— start of Extract —
J
James Kanze
Chris said:Including being terminated?[...]
My only point is that, IMVHO of course, GC can be a wonderful
tool for all sorts of lifetime management schemes. This due to
the fact that it can inform the management protocol when an
object is in a quiescent state.
But you still haven't explained what you mean by "an object in a
quiescent state".
[...]
http://dictionary.reference.com/browse/quiescent
An object is at rest and has nothing to do.
Calling the objects destructor is fine in this state.
That's not what I asked.
I think we're talking at cross purposes. I am using the word
terminated intentionally, to try to break the link with the C++
concept of destructor. An object which has indefinite lifetime
doesn't need termination, so there's no question there that the
object has nothing to do. If an object has definite lifetime,
however, terminating its lifetime will normally result in it
doing something.
There's also a sense that most objects I deal with are at rest
and have nothing to do most of the time; they only wake up and
have something to do in response to some specific external
event.
When the counter has dropped to zero, the object can be
destroyed, reused, cached, ect.
You're missing the point. If the object has a determinate
lifetime, and something occurs to make that lifetime end, then
it must be terminated. Whether it is still accessible or not.
Later accesses are a programming error, but delaying termination
would also be an error. Depending on other design
considerations, this may be handled by putting the object in a
specific, invalid state, and signaling the error on next use, or
by some form of the observer pattern, notifying all clients of
the objects demise.
No dynamic object should be able to acquire a reference to an
object whose reference count is zero.
And if I don't use reference counting?
— end of Extract —
— start of Material shown —
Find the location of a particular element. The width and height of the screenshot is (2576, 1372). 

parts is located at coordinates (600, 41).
— end of Material shown —
— start of Material shown —
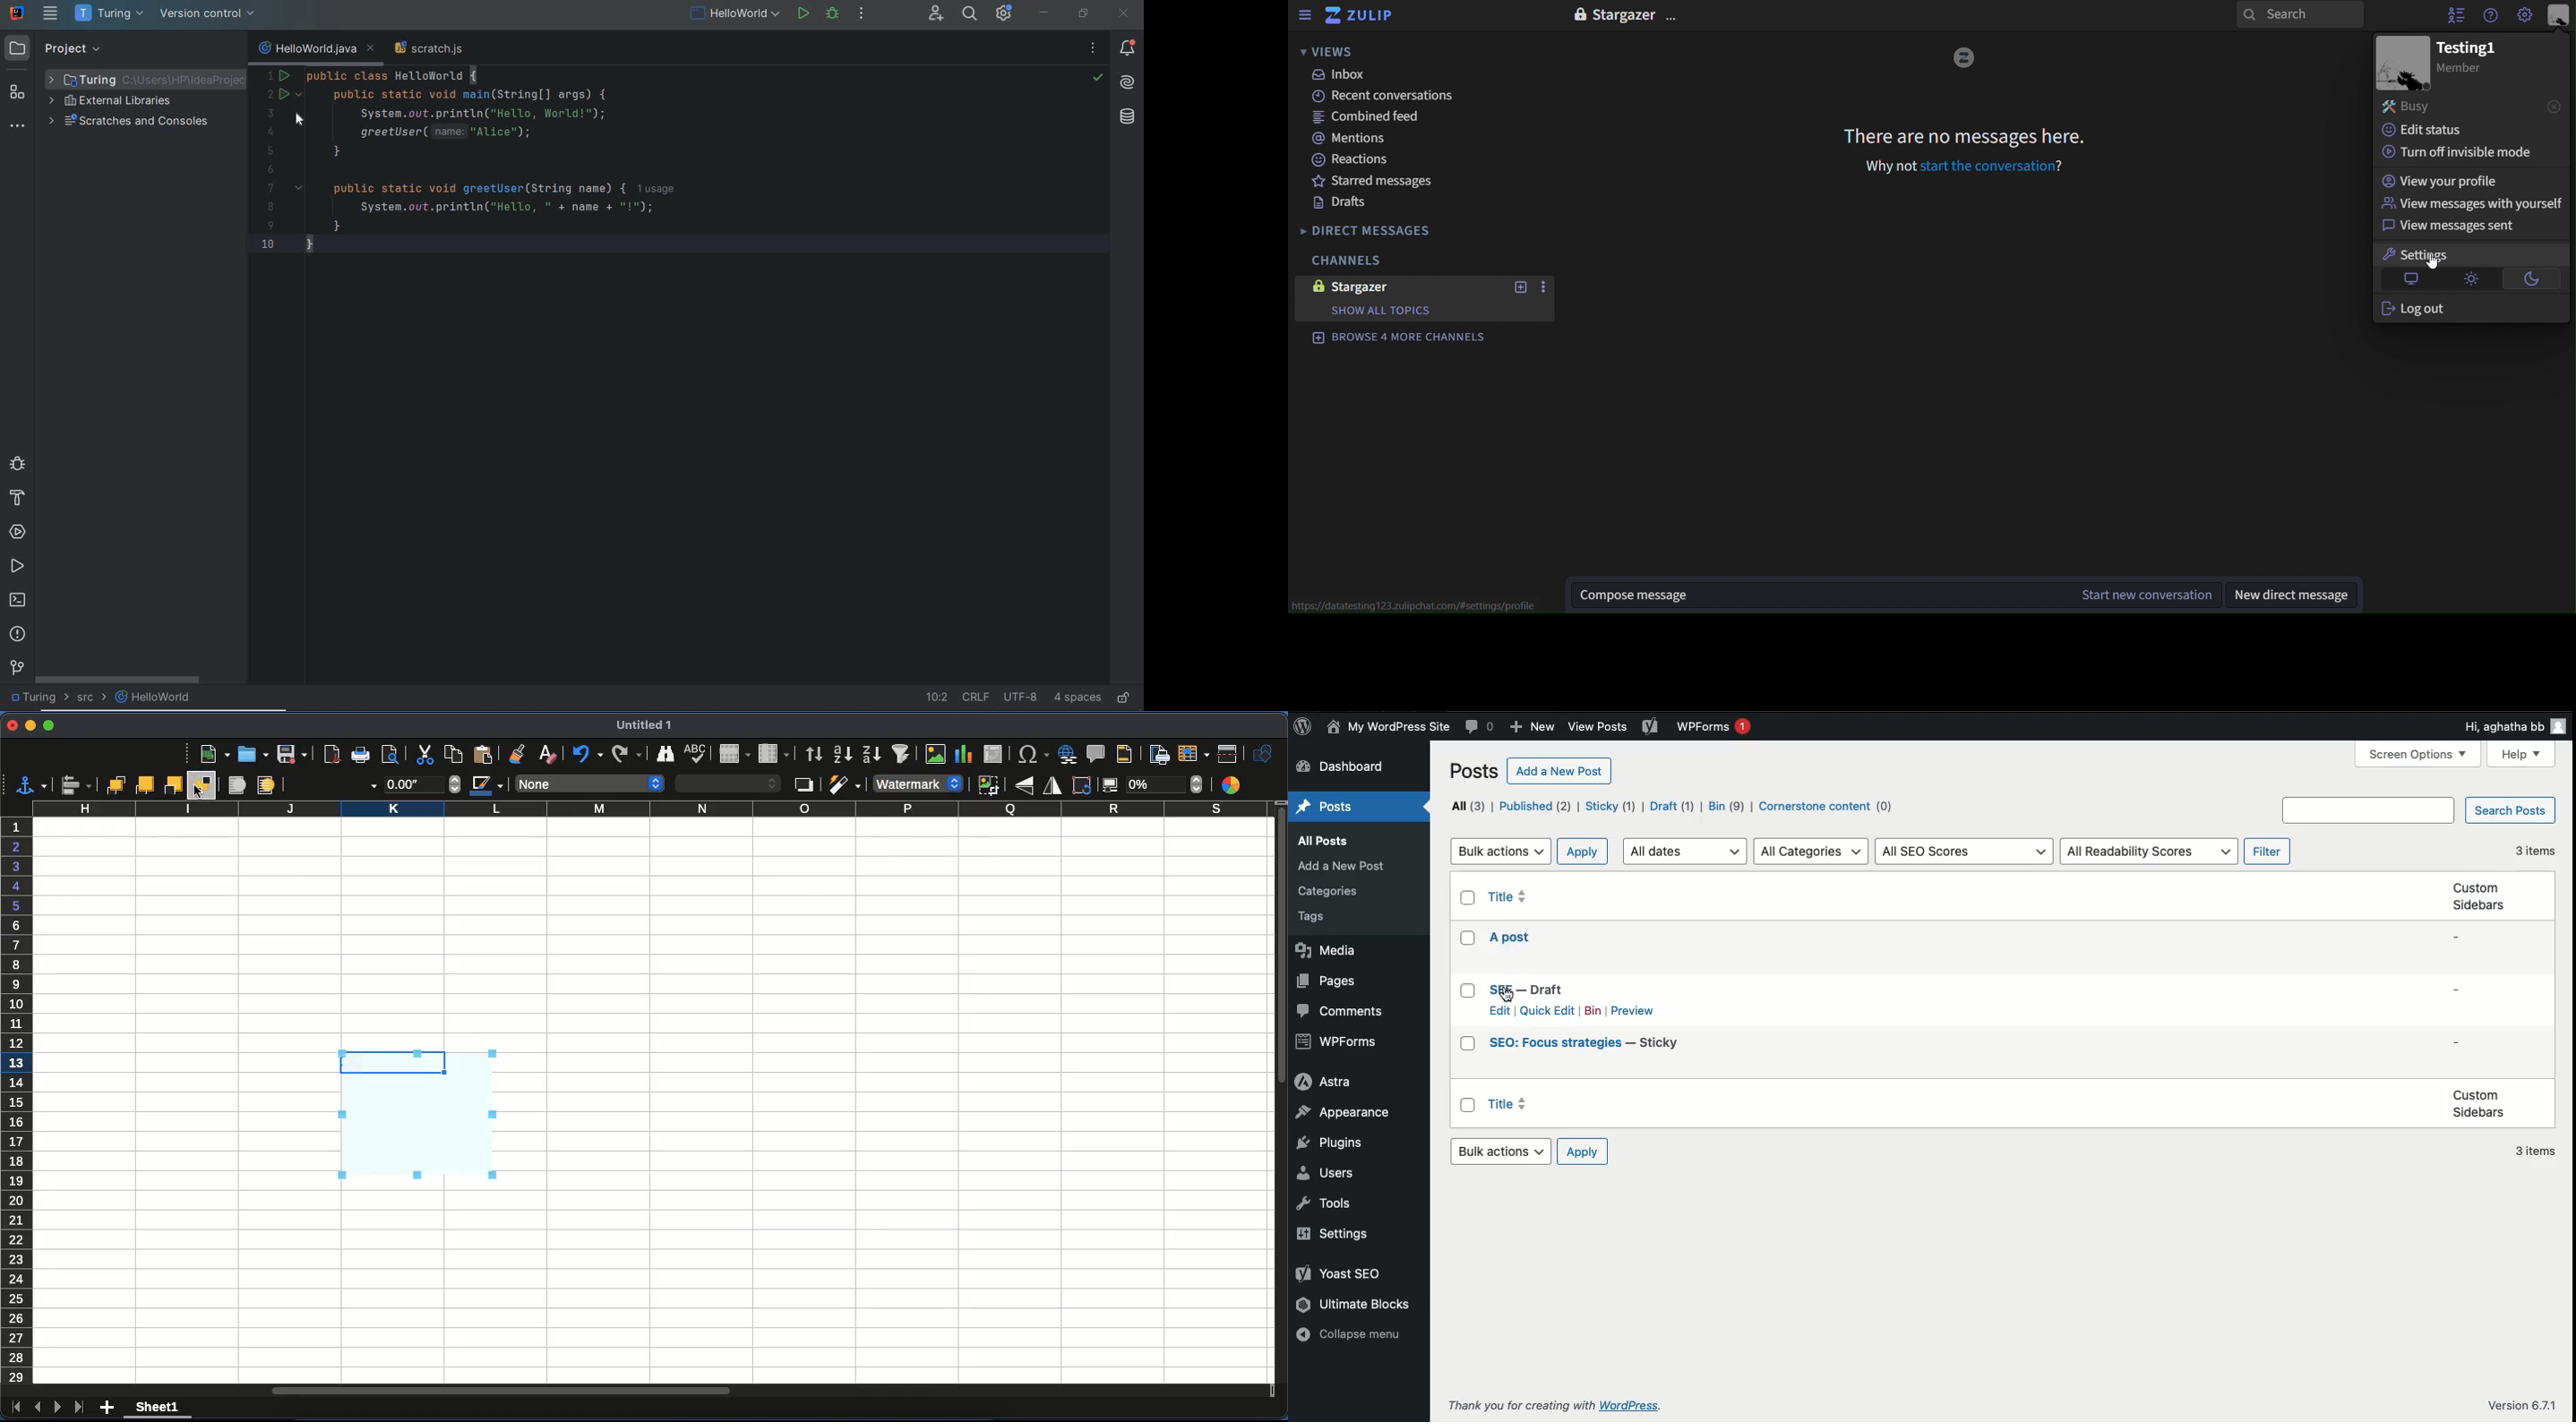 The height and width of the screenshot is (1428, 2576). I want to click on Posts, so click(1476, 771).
— end of Material shown —
> _Tasks and exercises_:
a. Answer these questions about the garbage collection discussion:
(i) What web address is given for the word "quiescent"?
(ii) What three things can be done with the object when the counter has dropped to zero?
(iii) What C++ concept is the word "terminated" meant to break the link with?
b. Write out the passage of the garbage collection discussion from "When the counter" to "use reference counting?".
c. Continue the garbage collection discussion after its last line.
The data has no connection to the garbage collection discussion.

> _Task-by-task results_:
a.
(i) http://dictionary.reference.com/browse/quiescent
(ii) It can be destroyed, reused, or cached.
(iii) The destructor.

b.
When the counter has dropped to zero, the object can be
destroyed, reused, cached, ect.
You're missing the point. If the object has a determinate
lifetime, and something occurs to make that lifetime end, then
it must be terminated. Whether it is still accessible or not.
Later accesses are a programming error, but delaying termination
would also be an error. Depending on other design
considerations, this may be handled by putting the object in a
specific, invalid state, and signaling the error on next use, or
by some form of the observer pattern, notifying all clients of
the objects demise.
No dynamic object should be able to acquire a reference to an
object whose reference count is zero.
And if I don't use reference counting?

c.
An object may or may not be reachable. If the object has an
indefinite lifetime, the fact that it is no longer reachable
means that we can reuse its memory. If the object has a
definitely lifetime, and that lifetime has not ended, the fact
that it is no longer reachable is an error in the program; if
that lifetime has ended, the fact that it is reachable is
irrelevant, since it cannot be used.
A Proxy GC will call an in-quiescent state callback function
for an object when it determines that said object has quiesced
(e.g., unreachable). This is analogous to a reference counting
algorithm dropping the count to zero and subsequently
notifying the application via. callback. Imagine if
shared_ptr did not call dtor, but called a function that
allowed an application to decide what to do.
Boost::shared_ptr does. I use it to release locks, for example.
Of course, in such cases, there are other pointers to the object
as well.
It can call the objects dtor, or cache it, or immediately
reuse it, whatever, the object is quiescent.
But those are all implementation details. Generally speaking,
if we use garbage collection:
-- if the object has an indeterminate lifetime, garbage
collection handles it perfectly---we don't need any
additional code, and
-- if the object has a determinate lifetime, garbage collection
allows protection against errors:
o since the memory won't be reused as long as it is
reachable, we can set a flag when the object is
terminated, and test the flag in each use of the object,
triggering an error in case the flag is set, and
o if the garbage collector supports finalization (i.e.
calls a function when the object ceases to be reachable,
before recycling the memory), we can verify that the
object has been correctly terminated before it became
unreachable.
It can be reused, cached, the dtor can be called, ect.
Nominally, except for memory management issues, there's no
reason for such an object to have a destructor. If we consider
conceptually infinite memory, and that allocation and
deallocation are not observable behavior, then the fact that an
object with indeterminate lifetime is no longer reachable has no
logical effect on the program. The object just "disappears".
The programmer who creates the logic can decide. E.g:
void object_quiescent(object* const _this) {
// you can call dtor; delete _this
// you can cache; object_cache_push(_this);
// the object is unreachable indeed.
}
The whole point is that for some objects, such lifetime issues
are irrelevant, at least from the design point of view, and
doing anything is extra work for the programmer. And for other
objects, such lifetime issues are very relevant, but they are
totally independent of reachability; the object (or some owning
object) is reacting to an external consideration which
determines the lifetime, and the object's lifetime must be
terminated, immediately, regardless of reachability. The end of
its lifetime is part of the observable behavior of the object.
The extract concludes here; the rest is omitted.